+++ DATA SHOWN

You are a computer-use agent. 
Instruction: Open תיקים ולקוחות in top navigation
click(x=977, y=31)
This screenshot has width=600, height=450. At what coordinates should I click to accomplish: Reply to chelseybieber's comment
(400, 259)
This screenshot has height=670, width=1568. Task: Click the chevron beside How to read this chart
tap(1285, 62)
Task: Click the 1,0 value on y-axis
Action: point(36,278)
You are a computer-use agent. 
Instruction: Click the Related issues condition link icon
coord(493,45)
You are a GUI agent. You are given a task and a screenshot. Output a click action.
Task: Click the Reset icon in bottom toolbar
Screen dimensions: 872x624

++++++

**EXERCISE DIRECTIONS**. Line by line, write out the records above exactly.

**ANSWER**.
You are a computer-use agent. 
Instruction: Open תיקים ולקוחות in top navigation
click(x=977, y=31)
This screenshot has width=600, height=450. At what coordinates should I click to accomplish: Reply to chelseybieber's comment
(400, 259)
This screenshot has height=670, width=1568. Task: Click the chevron beside How to read this chart
tap(1285, 62)
Task: Click the 1,0 value on y-axis
Action: point(36,278)
You are a computer-use agent. 
Instruction: Click the Related issues condition link icon
coord(493,45)
You are a GUI agent. You are given a task and a screenshot. Output a click action.
Task: Click the Reset icon in bottom toolbar
Screen dimensions: 872x624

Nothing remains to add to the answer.